My years in Gramercy and Baton Rouge are far more vivid to me than they should be, given that I left the state at seven, after second grade. Intensely colorful, the images in my mind seem to hold a kind of joy. The scattering of pictures suggests paradise. Everything that lodged in my mind was excessive, beautiful, bright, glittering, or just plain curious. Anything that came afterward could only be a fall, and what came after was endless miles of wheat bending to the wind, and a horizon that seemed like forever.
When we moved to Louisiana, we were a small family suffering from grief. In Gramercy I raced with my neighbors, shouting in the Cajun French I no longer remember, racing past the tomatoes that grew up into the trees, over the winking spiders, wearing my green and pink lizards as earrings. The past and time fell away.
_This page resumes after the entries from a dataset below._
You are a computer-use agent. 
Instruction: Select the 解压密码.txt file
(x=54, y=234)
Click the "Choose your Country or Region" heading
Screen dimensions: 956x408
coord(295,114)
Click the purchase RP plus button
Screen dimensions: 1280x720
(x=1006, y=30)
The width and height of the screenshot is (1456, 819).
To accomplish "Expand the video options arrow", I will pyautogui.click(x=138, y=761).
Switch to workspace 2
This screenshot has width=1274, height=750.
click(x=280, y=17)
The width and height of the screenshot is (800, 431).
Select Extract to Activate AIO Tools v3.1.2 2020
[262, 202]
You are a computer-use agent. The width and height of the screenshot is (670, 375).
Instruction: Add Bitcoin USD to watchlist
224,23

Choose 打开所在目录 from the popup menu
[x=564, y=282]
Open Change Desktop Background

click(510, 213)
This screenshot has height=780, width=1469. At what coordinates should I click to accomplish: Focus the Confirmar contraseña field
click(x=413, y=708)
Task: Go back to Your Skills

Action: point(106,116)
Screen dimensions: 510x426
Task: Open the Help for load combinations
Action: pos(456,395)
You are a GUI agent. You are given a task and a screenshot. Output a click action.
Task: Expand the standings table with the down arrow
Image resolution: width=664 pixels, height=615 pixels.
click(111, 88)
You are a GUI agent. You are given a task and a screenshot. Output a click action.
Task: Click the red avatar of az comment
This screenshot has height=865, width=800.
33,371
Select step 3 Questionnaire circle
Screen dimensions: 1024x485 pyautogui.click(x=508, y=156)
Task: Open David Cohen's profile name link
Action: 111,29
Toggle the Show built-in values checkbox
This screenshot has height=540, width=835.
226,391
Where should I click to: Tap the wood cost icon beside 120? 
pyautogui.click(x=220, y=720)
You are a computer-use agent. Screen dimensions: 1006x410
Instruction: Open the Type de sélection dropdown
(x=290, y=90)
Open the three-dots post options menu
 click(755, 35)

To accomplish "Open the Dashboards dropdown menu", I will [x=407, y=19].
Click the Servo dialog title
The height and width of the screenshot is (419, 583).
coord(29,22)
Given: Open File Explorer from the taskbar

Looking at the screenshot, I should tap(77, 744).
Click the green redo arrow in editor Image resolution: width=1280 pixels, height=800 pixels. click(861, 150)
For the last 14 years I have lived in a small Yankee town of about 2500. As a place where many people are extremely conscious of whose ancestors lived here, it can take a long time to feel reasonably "at home." The overlong and snowy winter always reminds me that this is not my place, as do other things. But I have friends here, and my three children did most of their growing-up here. I am glad that it is on the Appalachian spine, and that the hills run down to the Blue Ridge. I have a place here.
And yet, I do not know exactly where I belong.
Some years ago my mother tried to buy her family home in south Georgia, a beautiful Queen Anne house built by my grandfather. I have no doubt that I would have felt deeply tied to that little spot, the house and grape arbors and fruit trees. But I would not have become part of the community by virtue of birth, no matter how beloved my grandmother was in her little town.
What is the cure for our American wanderers, who have no place fully their own? Does it matter that "the stories that shape the moral imagination of our young, chiefly by film and television, are told by outsiders?" And how does that impact writers, who have long written out of place?